Independencia y el héroe Encarnación Ortiz el «Pachón»

En Azcapotzalco libró la última batalla el Ejército Trigarante

Por Manuel Garcés Jiménez

La cronista de la alcaldía Azcapotzalco, María Elena Solórzano Carbajal nos relata interesante hazaña del capitán Encarnación Ortiz, conocido popularmente como «El Pachón», quien se caracterizó por ser un hombre valiente e intrépido en la última batalla que libró el Ejército Trigarante en la alcaldía de Azcapotzalco como consecuencia de la consumación de nuestra Independencia.

Podemos asegurar que son pocos los mexicanos que saben de la vida y la muerte de este héroe memorable en Azcapotzalco, donde su cuerpo fue sepultado en el atrio de la catedral erigida a los apóstoles Felipe y Santiago.

Los «chintololos» [1], como se les conoce históricamente a los nativos de Azcapotzalco, se sienten profundamente orgullosos que fue en el centro histórico de la demarcación, en el atrio justamente, donde se realizó la última batalla del Ejército Trigarante contra el Ejército Realista días antes de la consumación de la Independencia.

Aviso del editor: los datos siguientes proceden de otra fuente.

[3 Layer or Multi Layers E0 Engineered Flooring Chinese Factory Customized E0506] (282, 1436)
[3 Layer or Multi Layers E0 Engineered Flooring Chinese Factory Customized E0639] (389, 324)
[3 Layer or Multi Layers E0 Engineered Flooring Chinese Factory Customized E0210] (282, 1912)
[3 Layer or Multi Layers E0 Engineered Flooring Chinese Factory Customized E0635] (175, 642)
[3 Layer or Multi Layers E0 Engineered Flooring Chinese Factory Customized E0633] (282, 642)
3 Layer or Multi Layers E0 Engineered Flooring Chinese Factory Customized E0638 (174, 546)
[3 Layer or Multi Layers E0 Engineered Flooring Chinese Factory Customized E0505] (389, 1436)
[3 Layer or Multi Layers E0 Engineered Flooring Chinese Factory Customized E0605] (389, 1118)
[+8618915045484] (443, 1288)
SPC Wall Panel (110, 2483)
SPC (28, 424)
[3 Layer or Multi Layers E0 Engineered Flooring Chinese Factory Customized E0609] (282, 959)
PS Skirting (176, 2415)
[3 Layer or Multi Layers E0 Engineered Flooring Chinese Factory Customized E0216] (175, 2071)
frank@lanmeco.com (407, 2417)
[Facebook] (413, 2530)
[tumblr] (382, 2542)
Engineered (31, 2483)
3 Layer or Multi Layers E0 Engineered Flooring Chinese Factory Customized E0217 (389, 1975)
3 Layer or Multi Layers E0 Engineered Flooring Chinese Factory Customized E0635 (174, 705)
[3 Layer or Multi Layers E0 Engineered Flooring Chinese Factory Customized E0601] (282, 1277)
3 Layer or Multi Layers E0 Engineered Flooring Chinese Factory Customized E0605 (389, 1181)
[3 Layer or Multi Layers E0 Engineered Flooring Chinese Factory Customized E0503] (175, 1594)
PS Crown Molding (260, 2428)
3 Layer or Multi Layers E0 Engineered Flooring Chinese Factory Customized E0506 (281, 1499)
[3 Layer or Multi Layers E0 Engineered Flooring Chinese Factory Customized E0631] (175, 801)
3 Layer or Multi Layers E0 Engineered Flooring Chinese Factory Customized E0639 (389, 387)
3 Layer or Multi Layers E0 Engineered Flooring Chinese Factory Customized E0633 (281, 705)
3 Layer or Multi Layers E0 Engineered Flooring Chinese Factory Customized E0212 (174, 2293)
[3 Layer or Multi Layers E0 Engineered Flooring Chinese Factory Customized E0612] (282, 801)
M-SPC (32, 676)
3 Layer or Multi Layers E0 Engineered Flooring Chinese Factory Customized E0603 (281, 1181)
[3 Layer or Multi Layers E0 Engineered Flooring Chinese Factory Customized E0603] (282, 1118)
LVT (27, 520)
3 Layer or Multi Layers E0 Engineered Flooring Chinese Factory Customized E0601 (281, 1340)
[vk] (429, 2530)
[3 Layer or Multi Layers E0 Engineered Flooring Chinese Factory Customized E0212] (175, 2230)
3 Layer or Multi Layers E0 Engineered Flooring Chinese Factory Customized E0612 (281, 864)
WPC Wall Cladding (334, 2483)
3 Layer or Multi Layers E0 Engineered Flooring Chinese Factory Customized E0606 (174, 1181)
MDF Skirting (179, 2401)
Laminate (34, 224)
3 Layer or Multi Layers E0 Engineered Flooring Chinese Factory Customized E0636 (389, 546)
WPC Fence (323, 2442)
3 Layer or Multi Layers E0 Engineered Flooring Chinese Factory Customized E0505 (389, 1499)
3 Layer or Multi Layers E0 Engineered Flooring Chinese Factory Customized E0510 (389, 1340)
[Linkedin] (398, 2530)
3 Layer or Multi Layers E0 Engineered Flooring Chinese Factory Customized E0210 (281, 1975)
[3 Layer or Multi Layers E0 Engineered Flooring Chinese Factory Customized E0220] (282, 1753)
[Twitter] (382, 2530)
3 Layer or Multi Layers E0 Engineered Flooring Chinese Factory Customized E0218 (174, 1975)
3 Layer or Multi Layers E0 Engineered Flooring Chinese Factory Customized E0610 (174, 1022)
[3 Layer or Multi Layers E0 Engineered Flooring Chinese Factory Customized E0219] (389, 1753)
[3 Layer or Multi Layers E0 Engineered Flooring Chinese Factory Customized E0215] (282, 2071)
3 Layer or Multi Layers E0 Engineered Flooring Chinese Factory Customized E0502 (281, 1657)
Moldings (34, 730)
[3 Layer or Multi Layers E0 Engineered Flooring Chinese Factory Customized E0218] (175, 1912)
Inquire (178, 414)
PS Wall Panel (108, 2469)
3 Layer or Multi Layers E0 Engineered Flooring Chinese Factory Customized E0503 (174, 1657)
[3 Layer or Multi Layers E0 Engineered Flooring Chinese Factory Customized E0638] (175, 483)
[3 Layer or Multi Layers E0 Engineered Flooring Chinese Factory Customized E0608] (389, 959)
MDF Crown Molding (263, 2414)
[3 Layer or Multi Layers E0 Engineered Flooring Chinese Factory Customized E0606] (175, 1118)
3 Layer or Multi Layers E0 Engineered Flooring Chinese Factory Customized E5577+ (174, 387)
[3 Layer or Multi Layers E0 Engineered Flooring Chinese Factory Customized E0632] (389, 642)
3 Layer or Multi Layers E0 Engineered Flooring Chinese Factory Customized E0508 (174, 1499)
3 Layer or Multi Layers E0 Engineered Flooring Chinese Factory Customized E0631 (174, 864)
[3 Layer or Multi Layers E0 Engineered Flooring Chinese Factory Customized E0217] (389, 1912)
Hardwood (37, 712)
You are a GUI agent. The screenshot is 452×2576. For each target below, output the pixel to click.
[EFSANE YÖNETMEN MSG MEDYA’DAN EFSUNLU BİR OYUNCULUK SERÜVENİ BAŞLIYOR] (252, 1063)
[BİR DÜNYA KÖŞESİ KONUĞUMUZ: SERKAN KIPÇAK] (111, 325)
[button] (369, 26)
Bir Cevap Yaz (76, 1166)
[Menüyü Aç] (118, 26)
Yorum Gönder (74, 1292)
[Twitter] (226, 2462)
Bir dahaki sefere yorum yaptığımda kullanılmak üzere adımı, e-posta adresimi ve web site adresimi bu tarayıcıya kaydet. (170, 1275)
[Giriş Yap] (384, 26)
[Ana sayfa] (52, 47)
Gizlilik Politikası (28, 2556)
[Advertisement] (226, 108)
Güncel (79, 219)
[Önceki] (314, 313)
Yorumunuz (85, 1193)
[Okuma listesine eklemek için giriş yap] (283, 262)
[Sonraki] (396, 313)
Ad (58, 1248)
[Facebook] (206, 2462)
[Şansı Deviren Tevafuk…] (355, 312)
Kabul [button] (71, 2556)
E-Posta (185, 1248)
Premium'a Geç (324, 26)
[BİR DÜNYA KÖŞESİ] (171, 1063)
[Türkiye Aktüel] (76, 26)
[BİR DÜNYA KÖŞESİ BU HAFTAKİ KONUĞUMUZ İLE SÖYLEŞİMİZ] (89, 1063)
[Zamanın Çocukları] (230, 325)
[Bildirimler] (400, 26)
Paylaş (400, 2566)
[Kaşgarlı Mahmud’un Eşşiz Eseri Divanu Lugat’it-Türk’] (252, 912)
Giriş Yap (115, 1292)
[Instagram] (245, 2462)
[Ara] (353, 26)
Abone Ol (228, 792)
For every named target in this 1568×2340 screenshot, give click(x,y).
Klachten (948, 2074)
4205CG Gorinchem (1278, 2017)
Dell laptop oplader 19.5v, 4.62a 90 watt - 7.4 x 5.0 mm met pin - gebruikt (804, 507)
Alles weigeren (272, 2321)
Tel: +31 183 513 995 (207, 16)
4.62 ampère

Hecho que pasa desapercibido para muchos historiadores. Pero por fortuna, frente a la iglesia de Azcapotzalco encontramos una placa empotrada en uno de sus muros que nos rememora la última batalla, en ella leemos: «En este atrio tuvo lugar la última acción de armas de la Guerra de Independencia Nacional efectuada el 19 de agosto de 1821».  

Recordemos que durante los años de la colonia española la situación del pueblo de Azcapotzalco era igual al resto de las poblaciones de la Ciudad de México, donde fueron nulas las garantías individuales, originando la explotación, la miseria y la insalubridad, causando el descontento entre la población; es por ello que sus habitantes se sumaron al movimiento insurgente por lograr la Independencia y poder liberarse del yugo español que por cerca de 300 años los mantuvieron sojuzgados inhumanamente.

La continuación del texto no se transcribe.